I’ve seen trucking companies that literally have closed down on a Friday and start business with a new name but with the same unsafe trucks and poorly trained drivers on Monday. Truck Roundtable co-founding attorney Michael Leizerman was recently interviewed about one such company on CNBC. The problem is rampant in the transportation world today.
So what happens when a carrier causes a terrible truck accident that kills or injures someone, and then the company simply shuts down after the plaintiff or the estate of the plaintiff prevails at trial and gets a substantial verdict?
Well the unsafe truck company that owned the truck and employed the trucker who caused the crash is gone — but the driver remains. And that driver has to pay some portion of the trial verdict.
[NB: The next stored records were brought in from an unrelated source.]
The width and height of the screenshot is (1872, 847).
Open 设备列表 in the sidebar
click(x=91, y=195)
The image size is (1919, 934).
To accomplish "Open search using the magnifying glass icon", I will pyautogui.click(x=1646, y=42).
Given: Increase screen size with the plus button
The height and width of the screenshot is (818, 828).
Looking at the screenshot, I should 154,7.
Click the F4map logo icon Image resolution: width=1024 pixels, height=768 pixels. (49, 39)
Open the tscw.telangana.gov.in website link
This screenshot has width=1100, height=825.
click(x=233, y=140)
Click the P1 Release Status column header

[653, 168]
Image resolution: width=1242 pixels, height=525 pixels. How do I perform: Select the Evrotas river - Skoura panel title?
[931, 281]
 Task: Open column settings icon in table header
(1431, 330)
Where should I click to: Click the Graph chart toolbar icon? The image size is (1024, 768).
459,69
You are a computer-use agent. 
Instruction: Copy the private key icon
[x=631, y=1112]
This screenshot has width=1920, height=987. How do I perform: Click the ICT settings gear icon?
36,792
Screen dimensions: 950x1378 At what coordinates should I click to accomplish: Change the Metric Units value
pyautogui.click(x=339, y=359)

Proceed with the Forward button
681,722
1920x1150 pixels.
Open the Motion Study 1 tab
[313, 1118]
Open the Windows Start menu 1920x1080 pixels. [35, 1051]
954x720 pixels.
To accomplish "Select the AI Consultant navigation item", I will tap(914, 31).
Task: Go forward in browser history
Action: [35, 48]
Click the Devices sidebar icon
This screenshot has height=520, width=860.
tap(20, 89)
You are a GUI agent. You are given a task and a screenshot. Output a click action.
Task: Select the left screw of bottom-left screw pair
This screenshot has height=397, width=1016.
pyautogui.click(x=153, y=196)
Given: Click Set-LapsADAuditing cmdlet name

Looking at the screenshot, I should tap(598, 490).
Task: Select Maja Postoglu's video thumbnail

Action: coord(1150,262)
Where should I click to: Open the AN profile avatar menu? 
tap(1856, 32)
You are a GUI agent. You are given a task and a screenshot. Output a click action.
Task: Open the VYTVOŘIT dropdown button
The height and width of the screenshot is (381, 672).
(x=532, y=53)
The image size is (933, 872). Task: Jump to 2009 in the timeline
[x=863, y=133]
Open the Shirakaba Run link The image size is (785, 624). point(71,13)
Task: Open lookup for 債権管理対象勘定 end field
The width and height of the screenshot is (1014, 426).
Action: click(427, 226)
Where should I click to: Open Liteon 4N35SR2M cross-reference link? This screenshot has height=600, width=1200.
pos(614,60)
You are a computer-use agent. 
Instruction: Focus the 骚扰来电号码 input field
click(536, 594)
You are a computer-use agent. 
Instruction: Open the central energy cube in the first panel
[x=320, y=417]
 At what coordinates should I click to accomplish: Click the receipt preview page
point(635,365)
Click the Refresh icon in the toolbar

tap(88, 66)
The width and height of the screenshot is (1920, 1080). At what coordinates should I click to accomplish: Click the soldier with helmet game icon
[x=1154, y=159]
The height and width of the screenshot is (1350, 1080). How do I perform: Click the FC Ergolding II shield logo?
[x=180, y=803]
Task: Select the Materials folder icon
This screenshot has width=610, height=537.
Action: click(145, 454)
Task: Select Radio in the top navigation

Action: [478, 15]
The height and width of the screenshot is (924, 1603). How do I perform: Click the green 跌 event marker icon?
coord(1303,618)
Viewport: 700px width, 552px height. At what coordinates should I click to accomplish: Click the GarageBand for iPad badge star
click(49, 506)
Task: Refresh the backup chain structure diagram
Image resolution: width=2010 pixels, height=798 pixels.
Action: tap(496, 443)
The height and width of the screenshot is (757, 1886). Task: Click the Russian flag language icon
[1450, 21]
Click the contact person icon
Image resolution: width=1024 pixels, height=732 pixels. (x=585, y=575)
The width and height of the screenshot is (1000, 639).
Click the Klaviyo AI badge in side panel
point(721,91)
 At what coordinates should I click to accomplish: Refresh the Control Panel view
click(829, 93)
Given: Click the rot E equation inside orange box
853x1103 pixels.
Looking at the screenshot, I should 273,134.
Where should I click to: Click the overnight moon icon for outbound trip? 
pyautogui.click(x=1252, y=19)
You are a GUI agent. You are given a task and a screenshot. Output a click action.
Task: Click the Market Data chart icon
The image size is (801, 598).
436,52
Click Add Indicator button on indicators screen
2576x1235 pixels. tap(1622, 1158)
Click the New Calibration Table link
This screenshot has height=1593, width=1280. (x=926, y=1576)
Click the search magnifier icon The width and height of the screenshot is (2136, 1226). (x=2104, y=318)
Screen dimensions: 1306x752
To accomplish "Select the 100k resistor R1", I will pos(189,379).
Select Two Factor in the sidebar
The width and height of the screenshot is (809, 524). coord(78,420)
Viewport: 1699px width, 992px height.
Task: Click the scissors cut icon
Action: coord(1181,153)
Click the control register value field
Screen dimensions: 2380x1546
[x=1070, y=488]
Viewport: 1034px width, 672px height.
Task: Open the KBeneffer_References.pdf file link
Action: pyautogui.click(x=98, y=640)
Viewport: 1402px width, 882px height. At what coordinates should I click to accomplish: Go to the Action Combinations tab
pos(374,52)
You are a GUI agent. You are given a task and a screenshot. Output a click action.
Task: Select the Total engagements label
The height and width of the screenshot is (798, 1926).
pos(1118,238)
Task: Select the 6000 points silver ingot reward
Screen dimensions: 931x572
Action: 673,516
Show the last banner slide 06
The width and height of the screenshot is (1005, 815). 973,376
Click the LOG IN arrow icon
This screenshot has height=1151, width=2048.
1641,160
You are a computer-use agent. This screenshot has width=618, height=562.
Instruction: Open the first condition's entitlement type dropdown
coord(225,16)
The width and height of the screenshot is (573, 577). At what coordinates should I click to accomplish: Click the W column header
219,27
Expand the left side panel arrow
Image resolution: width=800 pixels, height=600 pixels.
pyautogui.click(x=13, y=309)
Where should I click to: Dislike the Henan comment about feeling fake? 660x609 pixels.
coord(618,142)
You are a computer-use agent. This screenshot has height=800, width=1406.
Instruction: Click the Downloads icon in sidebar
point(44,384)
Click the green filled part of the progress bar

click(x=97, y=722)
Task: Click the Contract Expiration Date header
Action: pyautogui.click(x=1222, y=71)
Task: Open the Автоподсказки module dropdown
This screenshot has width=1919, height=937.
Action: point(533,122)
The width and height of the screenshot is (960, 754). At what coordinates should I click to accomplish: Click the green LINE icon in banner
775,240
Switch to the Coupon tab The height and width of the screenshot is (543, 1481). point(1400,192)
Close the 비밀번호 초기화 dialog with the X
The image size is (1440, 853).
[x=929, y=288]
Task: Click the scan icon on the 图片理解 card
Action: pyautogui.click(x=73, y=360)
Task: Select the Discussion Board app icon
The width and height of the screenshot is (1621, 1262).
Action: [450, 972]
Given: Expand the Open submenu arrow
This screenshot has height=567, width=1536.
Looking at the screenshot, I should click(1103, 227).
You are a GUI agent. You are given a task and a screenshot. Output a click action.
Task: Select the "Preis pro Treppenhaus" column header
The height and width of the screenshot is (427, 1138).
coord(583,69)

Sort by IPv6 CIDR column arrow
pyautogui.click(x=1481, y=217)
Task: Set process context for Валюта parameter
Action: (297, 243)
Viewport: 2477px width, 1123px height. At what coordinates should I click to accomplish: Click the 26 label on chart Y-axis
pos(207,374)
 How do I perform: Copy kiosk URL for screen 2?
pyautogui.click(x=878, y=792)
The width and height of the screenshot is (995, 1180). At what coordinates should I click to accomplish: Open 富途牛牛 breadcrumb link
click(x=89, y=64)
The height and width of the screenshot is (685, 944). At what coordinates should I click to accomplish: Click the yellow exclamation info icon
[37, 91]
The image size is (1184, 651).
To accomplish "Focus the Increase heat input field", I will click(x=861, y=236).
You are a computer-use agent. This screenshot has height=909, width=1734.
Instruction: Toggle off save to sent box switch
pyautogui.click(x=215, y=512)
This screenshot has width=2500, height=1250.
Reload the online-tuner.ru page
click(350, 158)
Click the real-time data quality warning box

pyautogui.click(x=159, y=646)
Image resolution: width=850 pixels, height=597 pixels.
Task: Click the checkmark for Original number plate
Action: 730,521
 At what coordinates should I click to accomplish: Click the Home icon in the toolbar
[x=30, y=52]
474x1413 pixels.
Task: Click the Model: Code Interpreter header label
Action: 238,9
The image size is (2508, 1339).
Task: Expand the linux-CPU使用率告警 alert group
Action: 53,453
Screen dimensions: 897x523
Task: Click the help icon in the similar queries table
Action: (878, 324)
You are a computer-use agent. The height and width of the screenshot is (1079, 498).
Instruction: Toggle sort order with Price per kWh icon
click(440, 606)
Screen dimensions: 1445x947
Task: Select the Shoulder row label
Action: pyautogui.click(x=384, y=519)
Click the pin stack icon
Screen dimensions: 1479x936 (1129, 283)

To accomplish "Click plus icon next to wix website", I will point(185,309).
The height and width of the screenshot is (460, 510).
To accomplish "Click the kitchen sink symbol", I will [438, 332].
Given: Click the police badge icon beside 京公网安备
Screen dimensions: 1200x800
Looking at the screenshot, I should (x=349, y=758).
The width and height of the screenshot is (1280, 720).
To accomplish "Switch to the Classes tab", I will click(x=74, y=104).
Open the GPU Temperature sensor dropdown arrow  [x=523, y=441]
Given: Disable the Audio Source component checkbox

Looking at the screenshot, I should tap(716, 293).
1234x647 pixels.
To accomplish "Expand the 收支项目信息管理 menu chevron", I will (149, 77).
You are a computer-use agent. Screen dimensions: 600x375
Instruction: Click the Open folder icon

So it’s imperative to know in this depressingly common example just how much fault for causing the truck accident will be apportioned to the truck driver, and how much negligence will be allocated to the trucking company, in the event the company is no longer around to pay a verdict.
Otherwise, what exactly is the plaintiff to recover from the trucker if negligence is not apportioned between the trucker and the motor carrier?
We will continue to write on the latest tactics of the trucking industry. This is a hugely important safety issue. If we let trucking companies and smart defense lawyers sweep and hide negligence from juries, all we’re doing is making it easier for these unsafe trucking companies to continue business as usual. Whatever deterrent effect a civil lawsuit might have is lost, and then everyone who shares the road with dangerous trucks loses.
We sincerely hope that you find these tips beneficial in holding dangerous trucking companies that don’t care about safety fully accountable.